Question

the value of δ g° at 25 °c for the decomposition of pocl3 into its constituent elements, 2pocl3 (g) → p2 (g) o2 (g) 3cl2 (g) is ________ kj/mol.

Answer 1

The precise value of ΔG° for the decomposition of POCl3 cannot be calculated without standard free energies of formation. These values are not provided here but can be found in standard chemical references or databases.

Step-by-step explanation:

The student's question pertains to the standard free energy change (ΔG°) for the decomposition of phosphorus oxychloride (POCl3) into its constituent elements. To answer this question, one would typically look up the standard free energies of formation (ΔG°) of all the products and reactants involved, and apply the formula:

ΔG° = ∑ΔG°(products) - ∑ΔG°(reactants)

Without having the standard free energies of formation values provided in the question or accessible reference materials, calculating the precise value of ΔG° for this reaction is not possible. Normally, these values are found in standard chemical reference material or databases. The procedure involves using the standard free energy of formation for phosphorus (P2), oxygen (O2), and chlorine (Cl2) gases and subtracting the value for phosphorus oxychloride.
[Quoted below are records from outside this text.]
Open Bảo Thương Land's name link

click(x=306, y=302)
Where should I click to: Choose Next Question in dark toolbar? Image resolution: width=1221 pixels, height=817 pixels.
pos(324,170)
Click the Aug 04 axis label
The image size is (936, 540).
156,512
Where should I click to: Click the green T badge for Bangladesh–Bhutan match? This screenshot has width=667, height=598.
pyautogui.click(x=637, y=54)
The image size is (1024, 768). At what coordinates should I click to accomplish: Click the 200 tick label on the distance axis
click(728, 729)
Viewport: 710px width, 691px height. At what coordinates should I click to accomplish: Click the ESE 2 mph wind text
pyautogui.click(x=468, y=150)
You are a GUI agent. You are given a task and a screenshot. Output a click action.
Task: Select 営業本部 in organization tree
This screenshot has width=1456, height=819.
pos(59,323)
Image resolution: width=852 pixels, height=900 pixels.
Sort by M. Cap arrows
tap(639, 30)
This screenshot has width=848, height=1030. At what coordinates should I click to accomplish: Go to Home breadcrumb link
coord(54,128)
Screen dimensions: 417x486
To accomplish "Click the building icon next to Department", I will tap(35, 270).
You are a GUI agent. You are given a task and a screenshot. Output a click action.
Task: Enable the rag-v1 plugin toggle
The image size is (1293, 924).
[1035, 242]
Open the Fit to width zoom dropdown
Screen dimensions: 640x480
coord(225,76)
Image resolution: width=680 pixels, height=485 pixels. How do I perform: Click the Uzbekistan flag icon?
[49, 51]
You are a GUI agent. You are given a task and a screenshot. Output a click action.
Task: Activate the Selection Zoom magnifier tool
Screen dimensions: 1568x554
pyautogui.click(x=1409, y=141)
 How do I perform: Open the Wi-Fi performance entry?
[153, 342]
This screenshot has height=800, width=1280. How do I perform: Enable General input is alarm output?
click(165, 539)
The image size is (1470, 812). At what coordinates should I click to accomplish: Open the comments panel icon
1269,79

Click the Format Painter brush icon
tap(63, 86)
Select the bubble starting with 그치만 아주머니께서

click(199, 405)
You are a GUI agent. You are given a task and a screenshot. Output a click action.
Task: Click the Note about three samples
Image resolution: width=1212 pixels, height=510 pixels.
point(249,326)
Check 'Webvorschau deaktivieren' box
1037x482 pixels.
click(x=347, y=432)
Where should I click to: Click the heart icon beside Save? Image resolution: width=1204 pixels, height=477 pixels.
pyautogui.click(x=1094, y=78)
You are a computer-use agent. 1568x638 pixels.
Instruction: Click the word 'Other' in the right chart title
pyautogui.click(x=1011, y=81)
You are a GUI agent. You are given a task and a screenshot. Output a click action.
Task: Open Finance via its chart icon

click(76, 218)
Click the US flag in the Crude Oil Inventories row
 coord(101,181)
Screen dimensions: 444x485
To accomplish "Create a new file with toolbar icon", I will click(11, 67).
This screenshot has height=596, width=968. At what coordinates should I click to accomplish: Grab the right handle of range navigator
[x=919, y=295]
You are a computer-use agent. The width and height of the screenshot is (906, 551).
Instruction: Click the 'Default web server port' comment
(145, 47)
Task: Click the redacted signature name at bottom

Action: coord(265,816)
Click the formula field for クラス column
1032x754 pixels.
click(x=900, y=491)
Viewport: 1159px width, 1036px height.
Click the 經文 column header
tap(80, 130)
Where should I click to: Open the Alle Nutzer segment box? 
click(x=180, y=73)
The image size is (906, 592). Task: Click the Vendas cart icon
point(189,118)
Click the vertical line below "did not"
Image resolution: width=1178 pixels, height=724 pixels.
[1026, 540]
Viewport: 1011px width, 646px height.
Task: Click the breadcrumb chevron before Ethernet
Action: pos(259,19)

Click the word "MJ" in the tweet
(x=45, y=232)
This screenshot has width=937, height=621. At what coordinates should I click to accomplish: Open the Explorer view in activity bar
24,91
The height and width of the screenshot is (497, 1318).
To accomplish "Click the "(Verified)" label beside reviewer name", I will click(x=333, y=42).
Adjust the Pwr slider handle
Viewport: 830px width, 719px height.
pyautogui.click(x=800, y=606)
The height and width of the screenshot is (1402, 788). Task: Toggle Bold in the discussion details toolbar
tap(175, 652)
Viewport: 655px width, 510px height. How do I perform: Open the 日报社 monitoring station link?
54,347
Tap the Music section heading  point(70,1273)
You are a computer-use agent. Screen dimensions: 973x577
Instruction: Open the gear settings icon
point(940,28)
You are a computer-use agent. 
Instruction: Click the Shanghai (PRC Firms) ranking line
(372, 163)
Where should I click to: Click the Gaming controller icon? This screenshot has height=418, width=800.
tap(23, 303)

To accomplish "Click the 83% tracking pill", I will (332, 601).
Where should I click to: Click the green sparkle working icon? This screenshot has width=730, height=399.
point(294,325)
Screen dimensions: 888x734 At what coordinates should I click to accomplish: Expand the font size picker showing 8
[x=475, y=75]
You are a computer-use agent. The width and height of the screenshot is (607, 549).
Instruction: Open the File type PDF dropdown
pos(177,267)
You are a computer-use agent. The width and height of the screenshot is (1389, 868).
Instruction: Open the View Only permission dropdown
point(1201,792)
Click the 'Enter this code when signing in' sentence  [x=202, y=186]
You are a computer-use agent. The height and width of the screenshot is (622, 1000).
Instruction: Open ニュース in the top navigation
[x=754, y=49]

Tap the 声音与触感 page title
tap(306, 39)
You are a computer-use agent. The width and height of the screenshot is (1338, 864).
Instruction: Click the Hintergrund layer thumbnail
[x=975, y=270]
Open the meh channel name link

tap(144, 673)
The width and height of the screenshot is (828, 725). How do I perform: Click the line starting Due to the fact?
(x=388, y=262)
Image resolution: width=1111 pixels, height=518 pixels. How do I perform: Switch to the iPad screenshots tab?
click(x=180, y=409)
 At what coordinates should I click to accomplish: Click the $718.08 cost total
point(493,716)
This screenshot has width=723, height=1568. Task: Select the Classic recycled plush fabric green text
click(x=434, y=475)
Since we cannot provide the exact value, I recommend consulting a chemical reference to find the necessary ΔG° values to perform this calculation.

Answer 2

Calculating the standard Gibbs free energy change for the decomposition of POCl3 requires thermodynamic properties that aren't provided in the question, and typically involves using the equation ΔG° = ΔH° - TΔS° at 298 K.

Step-by-step explanation:

The question relates to calculating the standard Gibbs free energy change (ΔG°) for the decomposition of POCl3 into its constituent elements. Without the given values for ΔH° (enthalpy change), ΔS° (entropy change), or the direct value for ΔG°, the student is expected to refer to standard thermodynamic tables or computational methods to find or estimate these values for the reaction: 2POCl3 (g) → P2 (g) + O2 (g) + 3Cl2 (g).

To calculate the ΔG° for the reaction at 25 °C (or 298 K), one would typically use the equation ΔG° = ΔH° - TΔS°, where T is the temperature in Kelvin. The thermodynamic properties of POCl3, P2, O2, and Cl2 would be necessary to determine ΔH° and ΔS°.